Durante años miré cuanta película o serie se vinculaba con ella. Alcatraz, Prison Break, En el nombre del padre y hasta la telenovela El Conde de Montecristo, solo para mencionar algunas, era donde solía dirigirse mi atención. Algunas novelas y ensayos relacionados se encuentran entre mis libros favoritos. Por ejemplo, Papillon cuando era adolescente, y Vigilar y castigar cuando estaba en la Facultad.

En la década del noventa trabajé por un breve pero muy intenso tiempo como docente suplente en la escuela secundaria que funciona dentro de la más cercana a Mar del Plata. Durante seis meses, cada mañana quedaba del lado de adentro enseñando matemáticas, física y química y aprendiendo muchas cosas de la vida de mis alumnos, algunos mayores que yo. He situado allí algunos de los personajes de las novelas policiales que he escrito. También me tocó coordinar el censo de 2010 ahi adentro.

Obviamente, me refiero a la cárcel. Es una institución que me atrapa, aunque por suerte no me ha dejado preso literalmente hablando. Me atrae la existencia de un lugar que cercena la libertad como método de punición, sin que se pueda salir según nuestra propia voluntad.

Datos proporcionados:
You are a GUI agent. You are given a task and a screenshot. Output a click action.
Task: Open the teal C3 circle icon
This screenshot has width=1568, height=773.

--

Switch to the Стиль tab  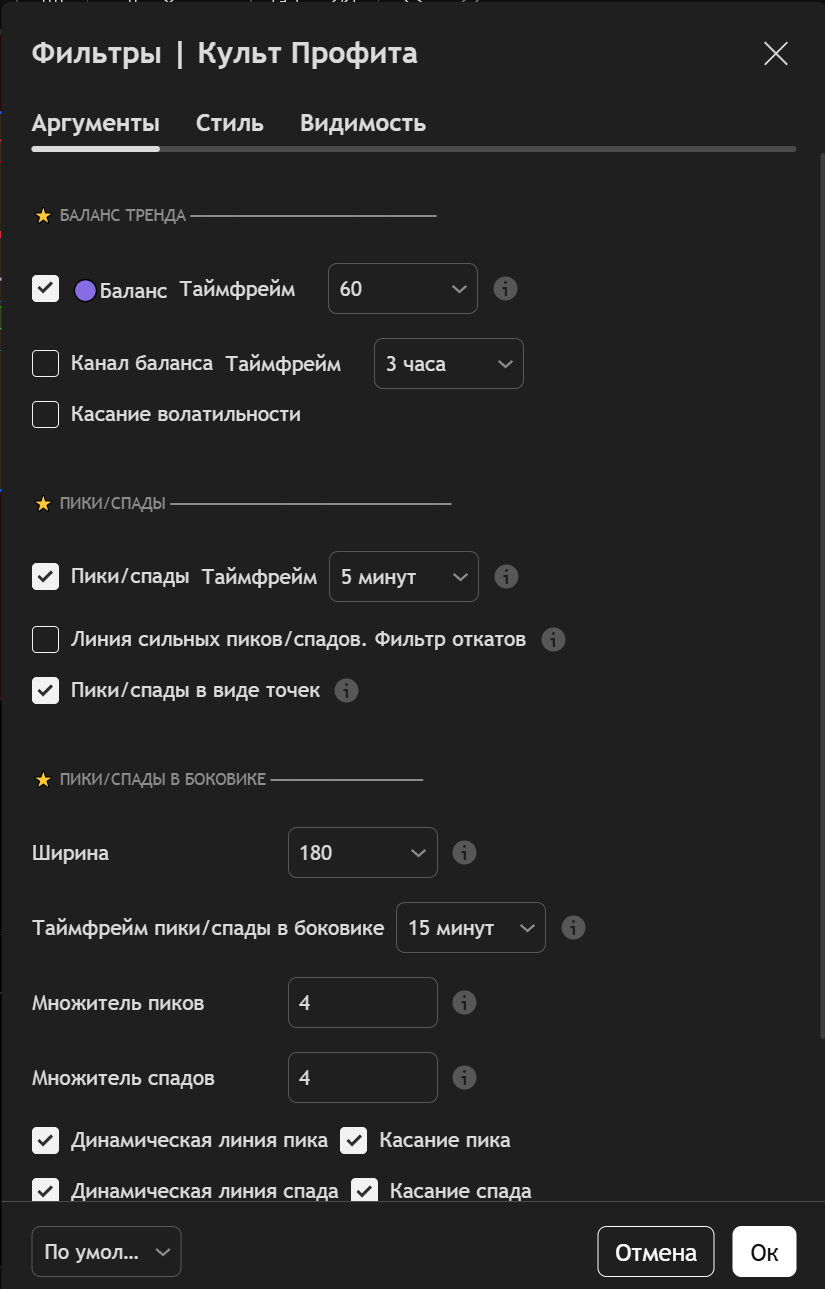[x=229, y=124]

Tareas escritas:
(a) En el texto sobre la cárcel, ¿qué materias enseñaba quien narra durante los seis meses como docente suplente?
(b) Escribe la continuación del texto sobre la cárcel a partir de su última oración.

Respuestas:
(a) Matemáticas, física y química.

(b)
Me duele cuando escucho por la TV que unos cuantos suelen espetar con énfasis “que se pudran ahí adentro”, deseando que sea un lugar para la muerte lenta y dolorosa. Probablemente, la cárcel nunca haya estado destinada a la rehabilitación, ni siquiera en el imaginario social. Actualmente solo implica la exclusión -o el exterminio- de los que molestan. Principalmente, negros y pobres, a los que se le van agregando otras categorizaciones que las sociedades arman para clasificar, por lo general para segregar a continuación.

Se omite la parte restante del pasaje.